Abstract

Statistical Language Modeling (LM) is one of the central steps in many Natural Language Processing (NLP) tasks including Automatic Speech recognition (ASR), Statistical Machine Translation (SMT) , Sentence completion, Automatic Text Generation to name a few. Good Quality Language Model has been one of the key success factors for many commercial NLP applications. Since past three decades diverse research communities like psychology, neuroscience, data compression, machine translation, speech recognition, linguistics etc, have advanced research in the field of Language Modeling. First we understand the mathematical background of LM problem. Further we review various Neural Network based LM techniques in the order they were developed. We also review recent developments in Recurrent Neural Network (RNN) Based Language Models. Early LM research in ASR gave rise to commercially successful class of LMs called as N-gram LMs. These class of models were purely statistical based and lacked in utilising the linguistic information present in the text itself. With the advancement in the computing power, availability of humongous and rich sources of textual data Neural Network based LM paved their way into the arena.

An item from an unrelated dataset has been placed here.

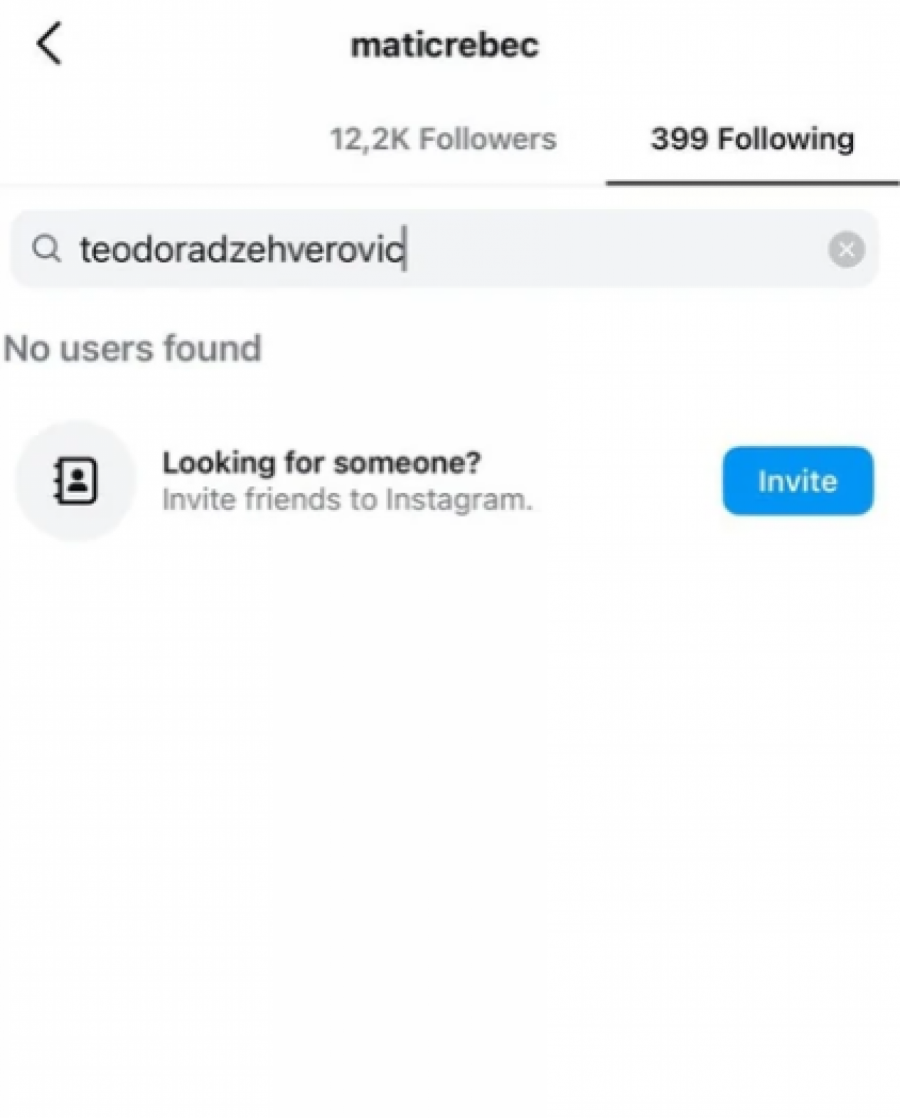Image resolution: width=900 pixels, height=1118 pixels.
Task: Tap the word Followers in the tab bar
Action: pos(486,139)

These techniques proved significant, since they mapped word tokens into a continuous space than treating them as discrete. As NNLM performance was proved to be comparable to existing state of the art N-gram LMs researchers also successfully used Deep Neural Network to LM. Researchers soon realised that the inherent sequential nature of textual input make LM problem a good Candidate for use of Recurrent Neural Network (RNN) architecture. Today RNN is the choice of Neural Architecture to solve LM by most practitioners. This chapter sheds light on variants of Neural Network Based LMs.